Prosperity gave us ten days’ leisure; and as Joyce and myself were rarely at liberty together we decided to celebrate the occasion by taking a car-trip down the mud-flats towards Mudowwara.
The cars were now at Guweira, in permanent camp. Gilman and Dowsett, with their crews and fifty Egyptian soldiers, had spent months in Wadi Itm, building, like engineers, a motor road through the gorge. It had been a great work, and was now in order to Guweira. So we took the Rolls tenders, filled them with spare tyres, petrol, and food for four days, and set off on our exploring trip.
The mud-flats were bone-dry and afforded perfect going. Our tyres left only a faint white scar across their velvet surface, as we twisted about the spacious smoothness at speed, skirting clumps of tamarisk and roaring along under the great sandstone crags. The drivers rejoiced for the first time in nine months, and flung forward abreast in a mad race. Their speedometers touched sixty-five; not bad for cars which had been months ploughing the desert with only such running repairs as the drivers had time and tools to give them.
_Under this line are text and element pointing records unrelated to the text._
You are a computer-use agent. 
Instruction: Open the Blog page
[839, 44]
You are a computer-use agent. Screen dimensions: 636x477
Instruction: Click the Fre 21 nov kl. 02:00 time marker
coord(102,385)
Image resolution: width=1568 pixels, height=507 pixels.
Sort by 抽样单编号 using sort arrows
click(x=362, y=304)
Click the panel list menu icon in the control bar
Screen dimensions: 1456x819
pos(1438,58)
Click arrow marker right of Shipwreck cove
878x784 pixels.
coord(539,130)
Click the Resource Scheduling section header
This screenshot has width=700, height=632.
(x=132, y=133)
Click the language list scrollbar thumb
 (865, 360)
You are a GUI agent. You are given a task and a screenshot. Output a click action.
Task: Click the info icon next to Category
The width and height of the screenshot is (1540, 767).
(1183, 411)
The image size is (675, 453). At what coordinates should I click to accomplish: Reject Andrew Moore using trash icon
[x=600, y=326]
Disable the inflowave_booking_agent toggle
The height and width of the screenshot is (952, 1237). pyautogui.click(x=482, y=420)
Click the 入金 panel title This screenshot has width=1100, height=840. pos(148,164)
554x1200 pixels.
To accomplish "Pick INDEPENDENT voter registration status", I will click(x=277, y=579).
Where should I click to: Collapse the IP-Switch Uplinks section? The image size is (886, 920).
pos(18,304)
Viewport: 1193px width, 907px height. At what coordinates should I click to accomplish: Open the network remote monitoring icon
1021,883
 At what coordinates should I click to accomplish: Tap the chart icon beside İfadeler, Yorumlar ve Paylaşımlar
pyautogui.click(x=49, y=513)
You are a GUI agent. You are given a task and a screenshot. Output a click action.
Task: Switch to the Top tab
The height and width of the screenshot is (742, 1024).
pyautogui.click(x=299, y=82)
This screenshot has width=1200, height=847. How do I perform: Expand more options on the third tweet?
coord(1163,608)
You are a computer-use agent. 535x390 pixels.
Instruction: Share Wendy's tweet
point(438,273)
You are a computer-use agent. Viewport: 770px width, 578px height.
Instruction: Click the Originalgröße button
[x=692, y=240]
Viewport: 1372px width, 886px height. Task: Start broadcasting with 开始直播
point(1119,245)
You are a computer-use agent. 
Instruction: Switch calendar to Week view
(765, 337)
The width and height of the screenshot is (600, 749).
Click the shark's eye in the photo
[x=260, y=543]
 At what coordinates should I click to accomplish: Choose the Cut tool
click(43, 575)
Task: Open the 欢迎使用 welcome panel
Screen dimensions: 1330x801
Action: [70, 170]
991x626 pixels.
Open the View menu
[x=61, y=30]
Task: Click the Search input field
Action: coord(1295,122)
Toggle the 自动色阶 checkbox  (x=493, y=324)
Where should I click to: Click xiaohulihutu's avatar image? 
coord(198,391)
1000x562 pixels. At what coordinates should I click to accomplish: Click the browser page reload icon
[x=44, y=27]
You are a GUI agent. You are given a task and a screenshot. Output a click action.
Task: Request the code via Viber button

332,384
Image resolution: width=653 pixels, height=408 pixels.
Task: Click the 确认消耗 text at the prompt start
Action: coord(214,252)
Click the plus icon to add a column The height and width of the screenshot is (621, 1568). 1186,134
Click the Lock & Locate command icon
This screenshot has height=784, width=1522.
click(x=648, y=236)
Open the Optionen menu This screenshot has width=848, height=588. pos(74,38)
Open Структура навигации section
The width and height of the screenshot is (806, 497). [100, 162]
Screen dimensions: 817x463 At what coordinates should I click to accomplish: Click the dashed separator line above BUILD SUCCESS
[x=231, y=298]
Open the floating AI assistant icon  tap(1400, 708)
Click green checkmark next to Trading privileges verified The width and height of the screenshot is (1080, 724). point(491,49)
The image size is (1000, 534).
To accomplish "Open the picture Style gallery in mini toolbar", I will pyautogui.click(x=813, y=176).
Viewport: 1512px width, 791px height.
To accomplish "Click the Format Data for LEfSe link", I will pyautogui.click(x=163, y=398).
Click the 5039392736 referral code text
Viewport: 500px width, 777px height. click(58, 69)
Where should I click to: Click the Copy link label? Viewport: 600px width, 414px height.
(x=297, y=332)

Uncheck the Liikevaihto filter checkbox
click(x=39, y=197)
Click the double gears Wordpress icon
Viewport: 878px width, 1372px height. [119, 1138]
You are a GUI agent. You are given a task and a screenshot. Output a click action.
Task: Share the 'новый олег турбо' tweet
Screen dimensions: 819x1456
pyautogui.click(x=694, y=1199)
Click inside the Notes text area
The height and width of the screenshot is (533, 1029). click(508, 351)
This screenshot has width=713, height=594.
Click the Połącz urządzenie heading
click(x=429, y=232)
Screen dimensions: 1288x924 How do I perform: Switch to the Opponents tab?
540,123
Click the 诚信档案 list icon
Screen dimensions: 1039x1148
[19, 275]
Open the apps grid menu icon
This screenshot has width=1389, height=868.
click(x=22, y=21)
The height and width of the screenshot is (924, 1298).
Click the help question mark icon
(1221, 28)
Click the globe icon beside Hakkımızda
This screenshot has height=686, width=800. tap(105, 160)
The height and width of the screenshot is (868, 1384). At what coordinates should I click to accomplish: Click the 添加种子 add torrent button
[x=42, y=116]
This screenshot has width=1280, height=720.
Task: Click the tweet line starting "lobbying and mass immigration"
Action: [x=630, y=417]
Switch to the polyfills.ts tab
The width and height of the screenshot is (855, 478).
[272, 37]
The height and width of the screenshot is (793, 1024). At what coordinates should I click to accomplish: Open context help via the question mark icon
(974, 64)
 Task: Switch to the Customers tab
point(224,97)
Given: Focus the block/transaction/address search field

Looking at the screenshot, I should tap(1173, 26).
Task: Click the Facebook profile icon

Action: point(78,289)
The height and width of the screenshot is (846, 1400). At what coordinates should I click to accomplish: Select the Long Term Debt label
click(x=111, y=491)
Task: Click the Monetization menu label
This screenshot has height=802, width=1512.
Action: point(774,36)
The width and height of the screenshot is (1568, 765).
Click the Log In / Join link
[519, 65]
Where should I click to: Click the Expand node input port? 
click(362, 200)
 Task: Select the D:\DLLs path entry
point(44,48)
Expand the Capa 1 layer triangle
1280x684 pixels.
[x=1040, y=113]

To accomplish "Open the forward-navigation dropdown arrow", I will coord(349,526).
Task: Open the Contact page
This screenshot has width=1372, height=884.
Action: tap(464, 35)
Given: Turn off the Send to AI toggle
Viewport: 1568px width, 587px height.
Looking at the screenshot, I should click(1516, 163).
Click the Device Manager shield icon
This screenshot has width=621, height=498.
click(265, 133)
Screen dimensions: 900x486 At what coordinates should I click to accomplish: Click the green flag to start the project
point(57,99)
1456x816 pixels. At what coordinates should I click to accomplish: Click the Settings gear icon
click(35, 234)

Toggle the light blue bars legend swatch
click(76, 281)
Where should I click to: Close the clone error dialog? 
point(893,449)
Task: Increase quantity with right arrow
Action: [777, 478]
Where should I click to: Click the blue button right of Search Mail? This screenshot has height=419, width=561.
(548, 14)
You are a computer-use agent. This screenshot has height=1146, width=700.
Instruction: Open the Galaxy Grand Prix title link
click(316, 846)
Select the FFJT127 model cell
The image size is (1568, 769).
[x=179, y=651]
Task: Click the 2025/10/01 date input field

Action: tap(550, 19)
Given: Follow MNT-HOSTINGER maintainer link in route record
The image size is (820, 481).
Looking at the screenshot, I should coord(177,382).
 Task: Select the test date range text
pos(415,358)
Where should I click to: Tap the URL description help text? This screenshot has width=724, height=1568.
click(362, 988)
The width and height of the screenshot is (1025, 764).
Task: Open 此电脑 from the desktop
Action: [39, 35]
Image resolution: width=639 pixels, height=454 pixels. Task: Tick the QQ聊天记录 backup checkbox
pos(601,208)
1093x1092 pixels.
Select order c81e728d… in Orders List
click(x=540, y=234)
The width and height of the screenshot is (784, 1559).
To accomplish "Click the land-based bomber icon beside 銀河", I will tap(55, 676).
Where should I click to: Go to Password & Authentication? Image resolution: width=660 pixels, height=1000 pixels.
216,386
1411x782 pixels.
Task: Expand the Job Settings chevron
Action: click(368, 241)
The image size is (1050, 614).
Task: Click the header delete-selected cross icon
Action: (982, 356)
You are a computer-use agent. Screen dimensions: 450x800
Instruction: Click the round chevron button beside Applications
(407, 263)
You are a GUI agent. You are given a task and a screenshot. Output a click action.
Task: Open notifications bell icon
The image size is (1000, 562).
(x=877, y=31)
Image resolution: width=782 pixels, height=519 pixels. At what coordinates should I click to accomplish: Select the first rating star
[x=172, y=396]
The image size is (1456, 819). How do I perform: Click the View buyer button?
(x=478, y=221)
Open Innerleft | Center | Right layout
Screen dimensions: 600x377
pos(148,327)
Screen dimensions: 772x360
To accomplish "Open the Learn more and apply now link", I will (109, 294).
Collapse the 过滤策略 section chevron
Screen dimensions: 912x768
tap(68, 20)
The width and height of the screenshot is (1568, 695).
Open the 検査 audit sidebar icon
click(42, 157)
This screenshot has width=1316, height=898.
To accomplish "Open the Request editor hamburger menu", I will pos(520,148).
Across the sandy neck from the first flat to the second we built a corduroy road of brushwood. When this was ready, the cars came steaming and hissing along it, dangerously fast to avoid getting stuck, rocking over hummocks in a style which looked fatal for springs. However, we knew it was nearly impossible to break a Rolls-Royce, and so were sorrier for the drivers, Thomas, Rolls and Sanderson. The jolts tore the steering-wheel from their grip, and left them breathless with bleeding hands after the crossing.
We lunched and rested, and then had another burst of speed, with a wild diversion in the middle when a gazelle was sighted over the flat, and two of the great cars lurched aside in unavailing chase.
At the end of this second flat, the Gaa of Disi, we had a rough mile to the third flat of Abu Sawana, across which we had a final glorious sprint of fifteen miles, over the mud and over the equally firm flint plains beyond. We slept there that chilly night, happy with bully beef and tea and biscuit, with English talk and laughter round the fire, golden with its shower of sparks from the fierce brushwood. When these things tired, there was soft sand beneath our bodies and two blankets to wrap ourselves in. For me it was a holiday, with not an Arab near, before whom I must play out my tedious part.
In the morning we ran on nearly to Mudowwara, finding the ground-surface excellent to the watershed. So our reconnaissance had been a quick and easy success. At once we turned back, to fetch the armoured cars and undertake an immediate operation, with the help of the mountain gun section on Talbots.